Le coup de gueule des marins pêcheurs

Le syndicat des officiers et marins de la pêche hauturière se dit écarté des discussions par le ministère de tutelle
Il dénonce le chômage technique dû au système des quotas transférables.

Au moment où le ministère des pêches et les opérateurs discutent le prochain plan d’aménagement de la pêche au poulpe, les marins de la hauturière entrent dans la danse pour tenter de faire entendre leur voix. Situation financière et économique déplorable, manque de visibilité, perte de postes de travail à cause du système des quotas et des arrêts biologiques récurrents.

Ce sont quelques uns des problèmes soulevés par le Syndicat national des officiers et marins de la pêche hauturière lors d’un point de presse tenu le 29 mai. «Les marins sont les premiers à faire les frais de la politique menée par le département des pêches», explique d’emblée Abderrahmane ElYazidi, secrétaire général du syndicat. «A chaque sortie médiatique et dans les préambules de chaque plan d’aménagement, les responsables du ministère mettent en avant le concept de pêche responsable sur lequel insiste la FAO.
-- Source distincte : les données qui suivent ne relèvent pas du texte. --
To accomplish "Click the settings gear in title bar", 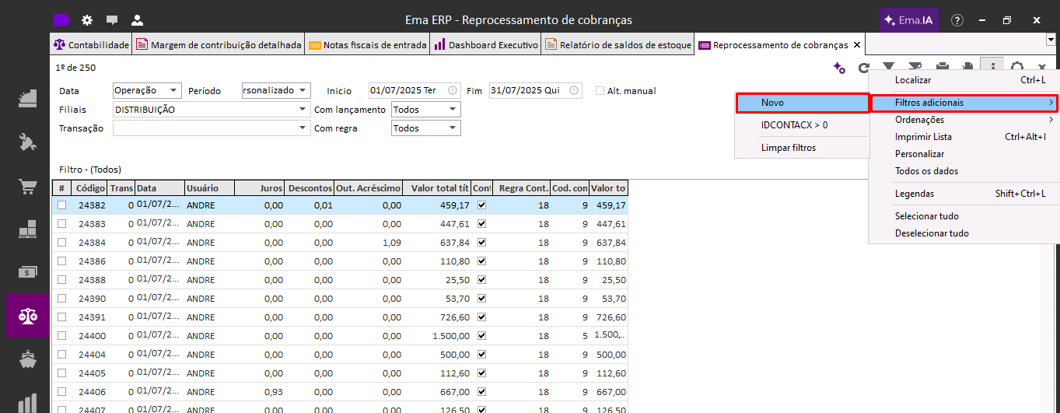I will 87,20.
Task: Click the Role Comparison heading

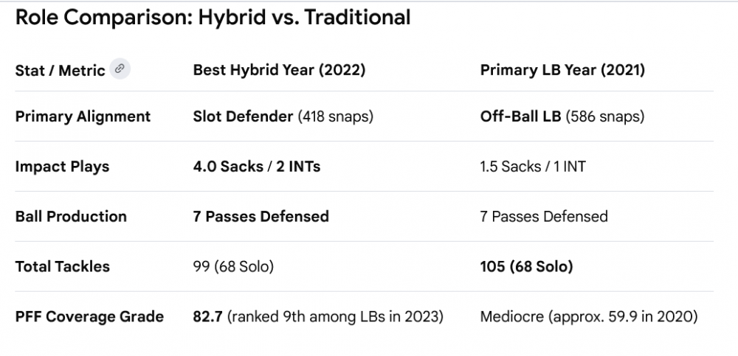Action: [x=213, y=18]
Un concept qui reste creux tant que ses principes ne sont pas appliqués sur le terrain», ajoute M. ElYazidi. «La FAO définit ce concept par trois éléments importants : le respect de l’aspect biologique, technologique, économique, social et environnemental du secteur, la mise en place d’un cadre institutionnel et juridique adéquat et l’implication de tous les acteurs du secteur dans l’élaboration des différentes politiques régissant l’activité de pêche.

Dans notre pays, aucun des trois critères n’est respecté», souligne le secrétaire général du syndicat. Les responsables du syndicat sont par la suite revenus sur le dernier plan d’aménagement de la pêche au poulpe arrivé à expiration en avril dernier. Différentes mesures contenues dans ce plan ont été critiquées et leur impact sur la situation socioéconomique des marins pêcheurs a été dénoncé.

Ainsi, le quota individuel transférable entre les navires sans observateur scientifique à bord a eu pour conséquence directe la mise à l’arrêt de plusieurs bateaux, donc travail et la mise au chômage de centaines de marins. A cela s’ajoute la catastrophe écologique que constitue la multiplication des rejets de poulpe en mer, devenu très courant. Les dispositions non respectées de ce plan d’aménagement ont également été mises à nu, toujours selon le syndicat national des officiers et marins de la pêche hauturière, la fraude et la pêche illégale au poulpe.

L’Office national des pêches en a été tenu pour responsable. Autre grief retenu contre le département de tutelle, «la mise à l’écart systématique du syndicat à l’occasion de chaque réunion ou rencontre professionnelle ». Le syndicat cite pour exemple la réunion du 16 mai dernier, au siège du ministère, qui a réuni les représentants des différentes associations professionnelles autour d’un nouveau plan d’aménagement poulpier et à laquelle il n’a pas été convié.